On Wed, Sep 05, 2018 at 01:47:49PM +0200, Niklas Cassel wrote:
> On Wed, Sep 05, 2018 at 10:42:41AM +0200, Peter Zijlstra wrote:
> > On Tue, Sep 04, 2018 at 09:03:22PM +0200, Niklas Cassel wrote:
> > > Hello Peter,
> > >
> > > I'm seeing some lockups when booting linux-next on a db820c arm64 board.

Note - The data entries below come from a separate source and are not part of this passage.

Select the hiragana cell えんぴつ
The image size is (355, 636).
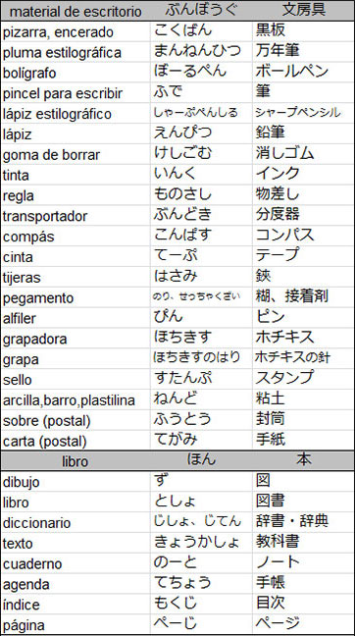point(201,133)
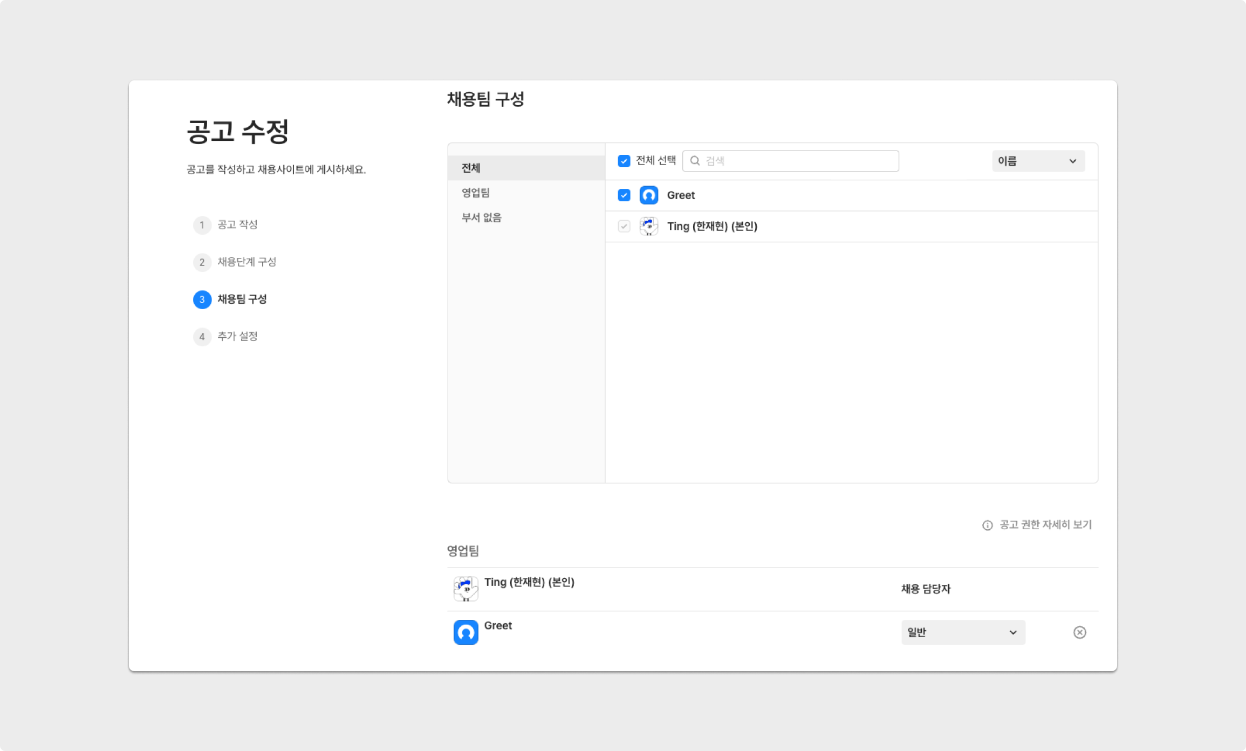Toggle the 전체 선택 checkbox
The height and width of the screenshot is (751, 1246).
(624, 161)
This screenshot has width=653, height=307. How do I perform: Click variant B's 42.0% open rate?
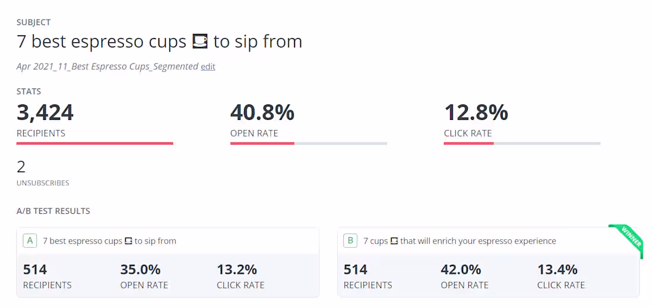[x=461, y=270]
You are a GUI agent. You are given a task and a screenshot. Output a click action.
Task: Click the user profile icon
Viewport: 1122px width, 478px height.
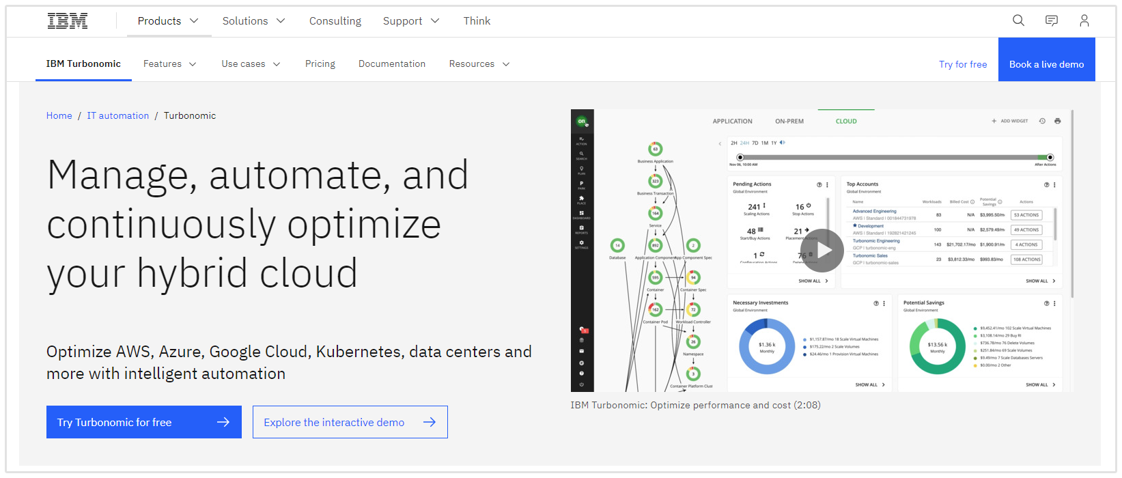[1084, 20]
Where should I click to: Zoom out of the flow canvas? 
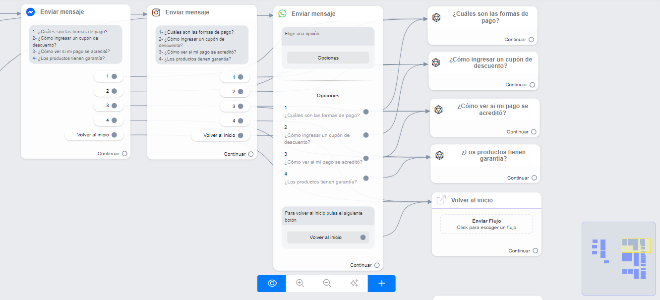click(327, 283)
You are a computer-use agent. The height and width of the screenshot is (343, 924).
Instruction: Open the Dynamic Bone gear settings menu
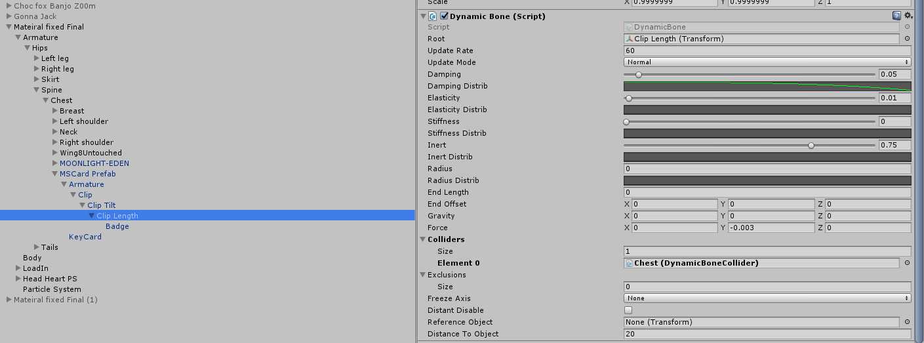coord(908,16)
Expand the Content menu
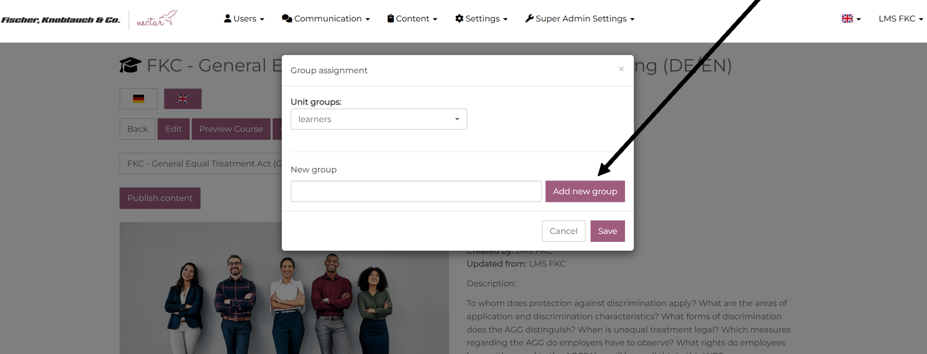Screen dimensions: 927x354 [412, 19]
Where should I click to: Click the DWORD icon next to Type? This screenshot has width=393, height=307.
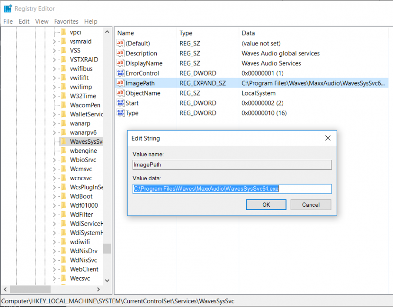point(120,113)
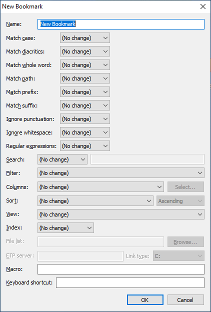Screen dimensions: 211x312
Task: Expand the Ignore punctuation dropdown
Action: tap(85, 119)
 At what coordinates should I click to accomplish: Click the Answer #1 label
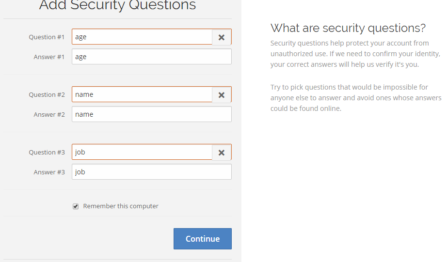pos(49,57)
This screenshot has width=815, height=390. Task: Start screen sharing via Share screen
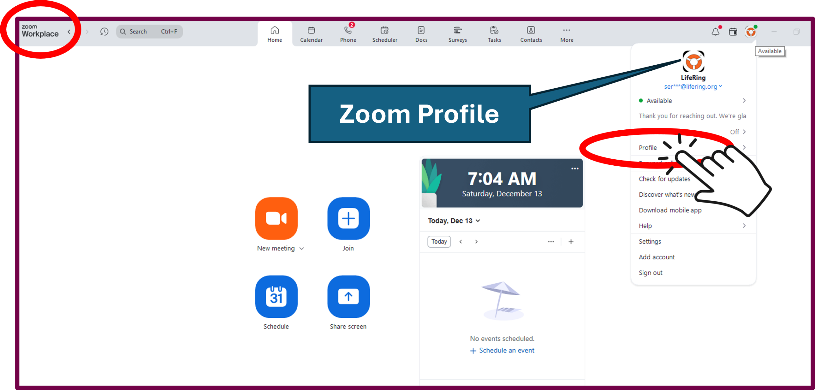(x=348, y=297)
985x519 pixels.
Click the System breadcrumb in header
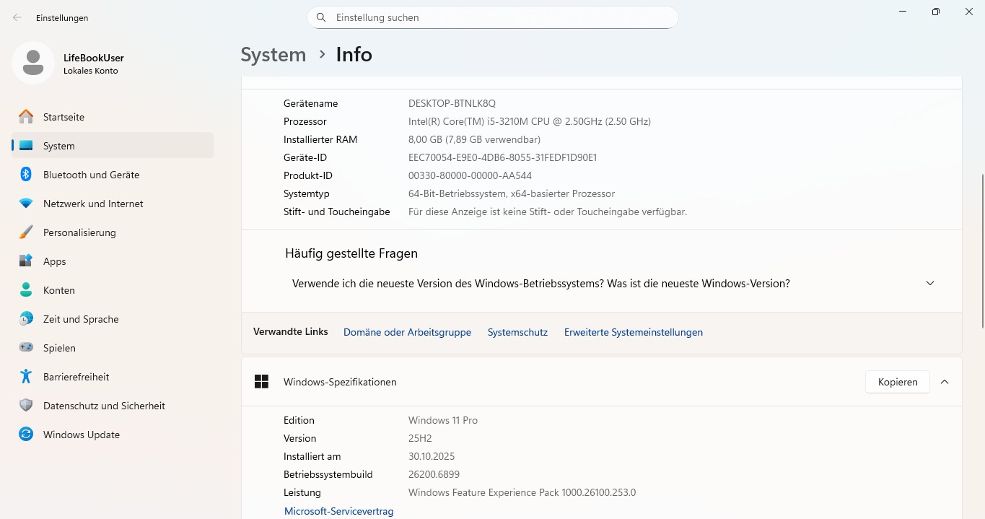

> > > I've tried to analyze, but I'm currently stuck.
> >
> > Please see (should be in your Inbox too):
> >
> > https://lkml.kernel.org/r/20180905084158.GR24124@xxxxxxxxxxxxxxxxxxxxxxxxxxxxxxx
>
> I'm sorry if I mislead you by replying to your other mail thread,
> both of them have timekeeping_notify() in the call trace,
> but my problem has this call trace:
>
> [ 128.747853] wait_for_common+0xe0/0x1a0
> [ 128.752023] wait_for_completionx+0x28/0x38
> [ 128.755677] __stop_cpus+0xd4/0xf8
> [ 128.759837] stop_cpus+0x70/0xa8
> [ 128.762958] stop_machine_cpuslocked+0x124/0x130
> [ 128.766345] stop_machine+0x54/0x70
> [ 128.771373] timekeeping_notify+0x44/0x70
> [ 128.774158] __clocksource_select+0xa8/0x1d8
> [ 128.778605] clocksource_done_booting+0x4c/0x64
> [ 128.782931] do_one_initcall+0x94/0x3f8
> [ 128.786921] kernel_init_freeable+0x47c/0x528
> [ 128.790742] kernel_init+0x18/0x110
> [ 128.795673] ret_from_fork+0x10/0x1c
>
>
> while your other mail thread has this call trace:
>
> * stop_machine()
> * timekeeping_notify()
> * __clocksource_select()
> * clocksource_select()
> * clocksource_watchdog_work()
>
>
> So my problem is not related to the watchdog, I tried your revert anyway,
> but unfortunately my problem persists.

Oh, right, missed that distinction. And this is new?

I'll try and have a look. Lockdep doesn't suggest anything?